To find the dimensions of the enclosed region, we can start by setting up some equations based on the given information.
Let's assume the width of the rectangular paddock is "w" and the length is "l". Since the total enclosed area is 225 ft^2, we have the equation:
l * w = 225 (Equation 1)
The rancher wishes to subdivide the region into three smaller areas. This means there are two additional fences, each dividing the width into three equal parts. Since there are three equal parts, each part will have a width of w/3.

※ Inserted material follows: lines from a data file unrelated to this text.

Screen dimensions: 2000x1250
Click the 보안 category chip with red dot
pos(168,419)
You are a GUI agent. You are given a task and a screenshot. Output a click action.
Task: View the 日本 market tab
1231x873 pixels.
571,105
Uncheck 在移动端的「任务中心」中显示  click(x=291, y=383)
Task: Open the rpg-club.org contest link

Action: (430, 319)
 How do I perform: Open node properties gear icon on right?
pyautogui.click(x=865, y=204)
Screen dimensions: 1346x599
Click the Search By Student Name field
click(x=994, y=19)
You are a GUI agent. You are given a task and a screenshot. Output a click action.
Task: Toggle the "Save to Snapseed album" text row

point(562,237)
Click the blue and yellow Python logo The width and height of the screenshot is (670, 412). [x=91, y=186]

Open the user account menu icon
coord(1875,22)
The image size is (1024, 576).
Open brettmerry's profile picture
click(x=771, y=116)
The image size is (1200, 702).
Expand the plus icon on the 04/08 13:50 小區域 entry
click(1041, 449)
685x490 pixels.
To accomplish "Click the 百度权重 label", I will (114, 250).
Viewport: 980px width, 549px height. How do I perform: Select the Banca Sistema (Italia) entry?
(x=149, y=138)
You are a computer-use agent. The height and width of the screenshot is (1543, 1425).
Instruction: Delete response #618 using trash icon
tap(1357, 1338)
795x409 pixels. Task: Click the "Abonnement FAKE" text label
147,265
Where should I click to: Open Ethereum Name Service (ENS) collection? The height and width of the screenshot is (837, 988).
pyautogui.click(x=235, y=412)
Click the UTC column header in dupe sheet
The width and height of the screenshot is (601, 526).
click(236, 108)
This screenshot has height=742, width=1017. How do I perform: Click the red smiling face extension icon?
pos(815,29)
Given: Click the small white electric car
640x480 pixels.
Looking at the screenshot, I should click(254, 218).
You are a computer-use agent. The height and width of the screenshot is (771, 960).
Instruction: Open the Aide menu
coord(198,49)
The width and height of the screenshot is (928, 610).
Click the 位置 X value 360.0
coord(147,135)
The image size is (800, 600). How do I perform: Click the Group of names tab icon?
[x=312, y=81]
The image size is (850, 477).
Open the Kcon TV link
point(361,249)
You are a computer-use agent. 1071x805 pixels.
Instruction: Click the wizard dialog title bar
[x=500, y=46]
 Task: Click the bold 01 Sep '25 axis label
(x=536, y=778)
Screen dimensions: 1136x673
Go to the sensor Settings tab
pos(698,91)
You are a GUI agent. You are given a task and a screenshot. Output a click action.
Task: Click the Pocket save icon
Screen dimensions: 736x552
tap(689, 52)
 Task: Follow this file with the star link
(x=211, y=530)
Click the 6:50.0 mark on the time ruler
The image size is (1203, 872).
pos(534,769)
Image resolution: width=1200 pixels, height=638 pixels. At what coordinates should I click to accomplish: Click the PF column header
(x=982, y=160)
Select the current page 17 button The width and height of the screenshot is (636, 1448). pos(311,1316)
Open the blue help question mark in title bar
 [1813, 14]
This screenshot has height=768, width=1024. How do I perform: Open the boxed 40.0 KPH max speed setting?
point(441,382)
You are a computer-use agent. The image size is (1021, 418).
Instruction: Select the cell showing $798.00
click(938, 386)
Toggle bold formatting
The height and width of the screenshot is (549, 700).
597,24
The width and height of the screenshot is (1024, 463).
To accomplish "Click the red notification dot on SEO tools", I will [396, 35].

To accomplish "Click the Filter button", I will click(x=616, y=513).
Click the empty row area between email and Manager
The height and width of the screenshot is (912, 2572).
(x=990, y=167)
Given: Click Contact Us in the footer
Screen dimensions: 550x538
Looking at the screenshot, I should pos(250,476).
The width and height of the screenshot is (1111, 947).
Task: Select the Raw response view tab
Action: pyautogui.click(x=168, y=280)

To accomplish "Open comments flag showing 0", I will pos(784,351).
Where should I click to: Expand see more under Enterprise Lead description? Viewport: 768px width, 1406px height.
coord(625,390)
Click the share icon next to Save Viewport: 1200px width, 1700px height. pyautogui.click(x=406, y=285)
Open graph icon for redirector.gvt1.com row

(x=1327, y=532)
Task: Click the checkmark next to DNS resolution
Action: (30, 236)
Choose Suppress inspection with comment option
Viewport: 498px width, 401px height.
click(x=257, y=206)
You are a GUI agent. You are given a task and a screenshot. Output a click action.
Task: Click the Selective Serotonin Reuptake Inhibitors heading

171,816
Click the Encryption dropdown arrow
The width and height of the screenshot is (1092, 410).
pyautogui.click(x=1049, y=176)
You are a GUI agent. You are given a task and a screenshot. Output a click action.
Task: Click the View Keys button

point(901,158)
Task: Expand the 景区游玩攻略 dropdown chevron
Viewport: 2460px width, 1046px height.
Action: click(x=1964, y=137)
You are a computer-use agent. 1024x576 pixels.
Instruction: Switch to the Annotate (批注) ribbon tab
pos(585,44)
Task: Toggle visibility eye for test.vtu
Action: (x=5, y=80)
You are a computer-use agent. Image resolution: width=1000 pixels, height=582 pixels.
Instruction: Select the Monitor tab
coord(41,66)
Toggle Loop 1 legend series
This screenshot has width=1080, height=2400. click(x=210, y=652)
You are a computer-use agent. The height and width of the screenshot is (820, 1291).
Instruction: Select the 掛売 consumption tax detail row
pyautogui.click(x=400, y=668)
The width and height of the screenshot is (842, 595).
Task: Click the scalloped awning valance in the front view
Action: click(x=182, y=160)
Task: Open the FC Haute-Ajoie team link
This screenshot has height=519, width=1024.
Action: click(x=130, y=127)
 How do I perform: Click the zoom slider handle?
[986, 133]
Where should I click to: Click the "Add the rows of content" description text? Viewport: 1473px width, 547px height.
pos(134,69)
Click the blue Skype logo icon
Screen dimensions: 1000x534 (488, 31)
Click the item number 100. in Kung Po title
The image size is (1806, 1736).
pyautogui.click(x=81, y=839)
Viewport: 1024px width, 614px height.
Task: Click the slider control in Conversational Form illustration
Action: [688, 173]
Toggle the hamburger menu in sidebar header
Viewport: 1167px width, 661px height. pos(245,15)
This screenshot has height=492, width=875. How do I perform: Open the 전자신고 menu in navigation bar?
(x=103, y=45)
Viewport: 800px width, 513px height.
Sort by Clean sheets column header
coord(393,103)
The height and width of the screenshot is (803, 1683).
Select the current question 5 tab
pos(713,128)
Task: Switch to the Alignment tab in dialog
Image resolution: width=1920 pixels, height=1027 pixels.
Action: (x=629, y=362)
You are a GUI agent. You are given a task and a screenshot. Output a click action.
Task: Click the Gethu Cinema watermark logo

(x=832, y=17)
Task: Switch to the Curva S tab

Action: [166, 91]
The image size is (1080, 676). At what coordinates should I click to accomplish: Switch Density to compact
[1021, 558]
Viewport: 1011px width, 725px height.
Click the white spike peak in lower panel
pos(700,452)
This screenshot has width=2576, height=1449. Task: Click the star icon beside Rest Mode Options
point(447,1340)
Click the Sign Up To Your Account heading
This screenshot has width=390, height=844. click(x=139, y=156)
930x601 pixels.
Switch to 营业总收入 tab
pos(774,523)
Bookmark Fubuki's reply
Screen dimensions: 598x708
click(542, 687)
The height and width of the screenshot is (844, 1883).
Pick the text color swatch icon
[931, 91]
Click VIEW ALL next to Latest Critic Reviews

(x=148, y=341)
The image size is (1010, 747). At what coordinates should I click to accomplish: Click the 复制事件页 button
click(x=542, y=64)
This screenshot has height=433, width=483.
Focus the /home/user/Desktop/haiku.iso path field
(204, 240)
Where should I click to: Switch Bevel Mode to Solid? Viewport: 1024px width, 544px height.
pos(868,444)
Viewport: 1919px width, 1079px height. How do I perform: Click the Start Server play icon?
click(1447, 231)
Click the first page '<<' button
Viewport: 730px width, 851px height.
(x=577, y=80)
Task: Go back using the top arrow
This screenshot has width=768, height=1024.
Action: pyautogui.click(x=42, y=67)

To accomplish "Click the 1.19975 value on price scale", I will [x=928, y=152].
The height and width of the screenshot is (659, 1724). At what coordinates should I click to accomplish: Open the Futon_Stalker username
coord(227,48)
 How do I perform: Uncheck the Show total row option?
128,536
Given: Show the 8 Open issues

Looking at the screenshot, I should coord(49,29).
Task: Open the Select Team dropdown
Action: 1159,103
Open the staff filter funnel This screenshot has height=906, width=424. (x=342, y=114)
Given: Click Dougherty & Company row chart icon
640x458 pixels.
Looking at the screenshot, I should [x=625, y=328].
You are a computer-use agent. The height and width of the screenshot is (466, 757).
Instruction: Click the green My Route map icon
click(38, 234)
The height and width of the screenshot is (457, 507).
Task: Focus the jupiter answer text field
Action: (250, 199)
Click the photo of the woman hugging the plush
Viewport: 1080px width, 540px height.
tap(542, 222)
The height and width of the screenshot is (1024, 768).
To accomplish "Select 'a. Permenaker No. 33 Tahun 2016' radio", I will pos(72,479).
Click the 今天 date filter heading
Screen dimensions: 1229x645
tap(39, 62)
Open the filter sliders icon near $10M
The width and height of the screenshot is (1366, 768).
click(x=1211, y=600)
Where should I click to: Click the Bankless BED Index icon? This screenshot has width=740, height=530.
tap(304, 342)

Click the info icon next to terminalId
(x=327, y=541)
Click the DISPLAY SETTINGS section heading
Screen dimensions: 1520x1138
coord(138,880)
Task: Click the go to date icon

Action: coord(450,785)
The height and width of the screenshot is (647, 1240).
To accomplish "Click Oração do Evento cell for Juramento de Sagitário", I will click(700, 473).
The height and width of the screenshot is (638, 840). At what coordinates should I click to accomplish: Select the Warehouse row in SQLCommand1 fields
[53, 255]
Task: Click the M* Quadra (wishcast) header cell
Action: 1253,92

Considering the two additional fences, the total length of the three smaller regions is (w/3) + (w/3) + (w/3) = 3w/3 = w.
Now, let's consider the perimeter of the rectangular paddock. We are given that the total fencing available is 86 ft, so we can write:
2w + l + w = 86 (Equation 2)
Simplifying Equation 2, we get:
3w + l = 86 (Equation 3)
Now, we have two equations: Equation 1 and Equation 3. We can solve these equations simultaneously to find the values of "w" and "l".
Let's substitute the value of "l" from Equation 3 into Equation 1:
w * (86 - 3w) = 225
Expanding and rearranging the equation, we get:
86w - 3w^2 = 225
Rearranging further, we get:
3w^2 - 86w + 225 = 0
Solving this quadratic equation, we find two possible values for "w". Once we find the values of "w", we can substitute them back into Equation 3 to get the corresponding values for "l".
I can help you solve this equation if you'd like, or you can use a graphing calculator or a quadratic formula to find the values of "w".